Root to leaf path sum equal to a given number

Given a binary tree and a number, return true if the tree has a root-to-leaf path such that adding up all the values along the path equals the given number. Return false if no such path can be found.

For example, in the above tree root to leaf paths exist with following sums.
21 –> 10 – 8 – 3
23 –> 10 – 8 – 5
14 –> 10 – 2 – 2
So the returned value should be true only for numbers 21, 23 and 14. For any other number, returned value should be false.

Algorithm:
Recursively check if left or right child has path sum equal to ( number – value at current node)
Implementation:

C++

#include <bits/stdc++.h>
using namespace std;
#define bool int 
 
/* A binary tree node has data, pointer to left child 
and a pointer to right child */
class node 
{ 
    public:
    int data; 
    node* left; 
    node* right; 
}; 
 
/* 
Given a tree and a sum, return true if there is a path from the root 
down to a leaf, such that adding up all the values along the path 
equals the given sum. 
 
Strategy: subtract the node value from the sum when recurring down, 
and check to see if the sum is 0 when you run out of tree. 
*/
bool hasPathSum(node* Node, int sum) 
{ 
    /* return true if we run out of tree and sum==0 */
    if (Node == NULL) 
    { 
        return (sum == 0); 
    } 
     
    else
    { 
        bool ans = 0; 
     
        int subSum = sum - Node->data; 
     
        /* If we reach a leaf node and sum becomes 0 then return true*/
        if ( subSum == 0 && Node->left == NULL && Node->right == NULL ) 
        return 1; 
         
        /* otherwise check both subtrees */
        if(Node->left) 
            ans = ans || hasPathSum(Node->left, subSum); 
        if(Node->right) 
            ans = ans || hasPathSum(Node->right, subSum); 
     
        return ans; 
    } 
} 
 
/* UTILITY FUNCTIONS */
/* Helper function that allocates a new node with the 
given data and NULL left and right pointers. */
node* newnode(int data) 
{ 
    node* Node = new node();
    Node->data = data; 
    Node->left = NULL; 
    Node->right = NULL; 
     
    return(Node); 
} 
 
// Driver Code
int main()

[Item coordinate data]
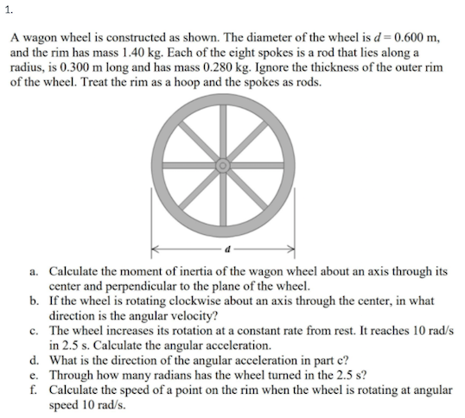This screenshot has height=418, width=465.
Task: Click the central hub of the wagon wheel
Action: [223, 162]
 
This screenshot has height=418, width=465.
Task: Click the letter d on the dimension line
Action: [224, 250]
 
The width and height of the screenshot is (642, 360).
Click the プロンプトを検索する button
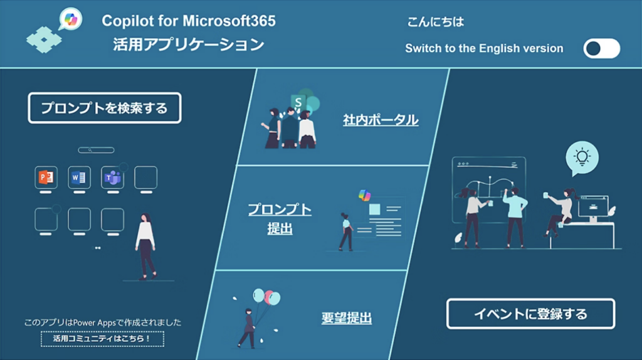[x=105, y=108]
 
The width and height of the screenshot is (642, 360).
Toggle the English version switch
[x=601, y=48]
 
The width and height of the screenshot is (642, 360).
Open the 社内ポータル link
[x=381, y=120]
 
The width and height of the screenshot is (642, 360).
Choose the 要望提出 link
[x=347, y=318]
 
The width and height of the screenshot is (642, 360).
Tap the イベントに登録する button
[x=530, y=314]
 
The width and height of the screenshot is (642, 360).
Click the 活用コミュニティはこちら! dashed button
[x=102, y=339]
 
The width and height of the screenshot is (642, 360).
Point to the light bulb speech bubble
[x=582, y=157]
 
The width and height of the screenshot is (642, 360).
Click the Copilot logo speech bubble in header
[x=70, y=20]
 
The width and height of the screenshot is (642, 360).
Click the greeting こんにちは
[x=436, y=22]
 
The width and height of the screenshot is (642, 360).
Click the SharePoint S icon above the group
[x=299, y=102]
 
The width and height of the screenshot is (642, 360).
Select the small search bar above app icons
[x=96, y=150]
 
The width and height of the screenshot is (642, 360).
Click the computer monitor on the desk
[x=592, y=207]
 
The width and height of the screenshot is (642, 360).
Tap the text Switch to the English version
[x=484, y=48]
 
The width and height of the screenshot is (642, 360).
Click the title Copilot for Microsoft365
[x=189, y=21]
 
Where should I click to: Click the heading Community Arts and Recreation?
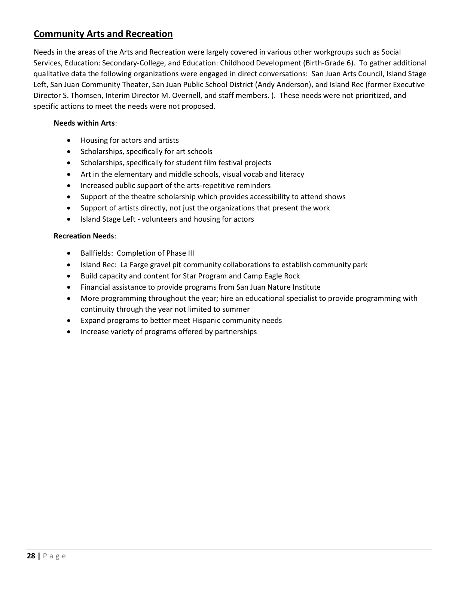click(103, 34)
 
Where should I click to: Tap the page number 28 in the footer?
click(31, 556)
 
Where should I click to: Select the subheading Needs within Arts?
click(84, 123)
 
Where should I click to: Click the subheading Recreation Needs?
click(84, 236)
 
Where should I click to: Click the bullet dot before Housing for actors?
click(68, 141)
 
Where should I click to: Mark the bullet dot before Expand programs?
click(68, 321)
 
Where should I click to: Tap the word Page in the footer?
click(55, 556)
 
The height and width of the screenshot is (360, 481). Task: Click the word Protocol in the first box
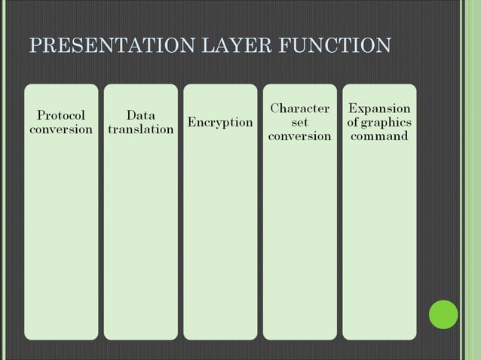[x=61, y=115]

_REQUIREMENTS_
1. From the root-to-leaf path sum page, list every root-to-leaf path it gives for the example tree, along with each path's sum.
2. Write the next part of the root-to-leaf path sum page, picking up right after the line "int main()".

_WRITTEN ANSWERS_
1.
21 –> 10 – 8 – 3
23 –> 10 – 8 – 5
14 –> 10 – 2 – 2

2.
{ 
 
    int sum = 21; 
     
    /* Constructed binary tree is 
                10 
            / \ 
            8 2 
        / \ / 
        3 5 2 
    */
    node *root = newnode(10); 
    root->left = newnode(8); 
    root->right = newnode(2); 
    root->left->left = newnode(3); 
    root->left->right = newnode(5); 
    root->right->left = newnode(2); 
     
    if(hasPathSum(root, sum)) 
        cout << "There is a root-to-leaf path with sum " << sum; 
    else
        cout << "There is no root-to-leaf path with sum " << sum; 
     
    return 0; 
} 
 
// This code is contributed by rathbhupendra

C

#include <stdio.h>
#include <stdlib.h>
#define bool int
 
/* A binary tree node has data, pointer to left child
   and a pointer to right child */
struct node {
    int data;
    struct node* left;
    struct node* right;
};
 
/*
 Given a tree and a sum, return 
 true if there is a path from
 the root down to a leaf, such 
 that adding up all the values
 along the path equals the given sum.
 
 Strategy: subtract the node
 value from the sum when
 recurring down, and check to 
 see if the sum is 0 when you
 run out of tree.
*/
bool hasPathSum(struct node* node, int sum)
{
    /* return true if we run 
    out of tree and sum==0 */
    if (node == NULL) {
        return (sum == 0);
    }
 
    else {
        bool ans = 0;
 
        int subSum = sum - node->data;
 
        /* If we reach a leaf node 
        and sum becomes 0 then
         * return true*/
        if (subSum == 0 && node->left == NULL
            && node->right == NULL)
            return 1;
 
        /* otherwise check both subtrees */
        if (node->left)
            ans = ans 
                  || hasPathSum(node->left, subSum);
        if (node->right)
            ans = ans 
                || hasPathSum(node->right, subSum);
 
        return ans;
    }
}
 
/* UTILITY FUNCTIONS */
/* Helper function that 
   allocates a new node with the
   given data and NULL left 
   and right pointers. */
struct node* newnode(int data)
{
    struct node* node
        = (struct node*)malloc(sizeof(struct node));
    node->data = data;
    node->left = NULL;
    node->right = NULL;
 
    return (node);
}
 
// Driver Code
int main()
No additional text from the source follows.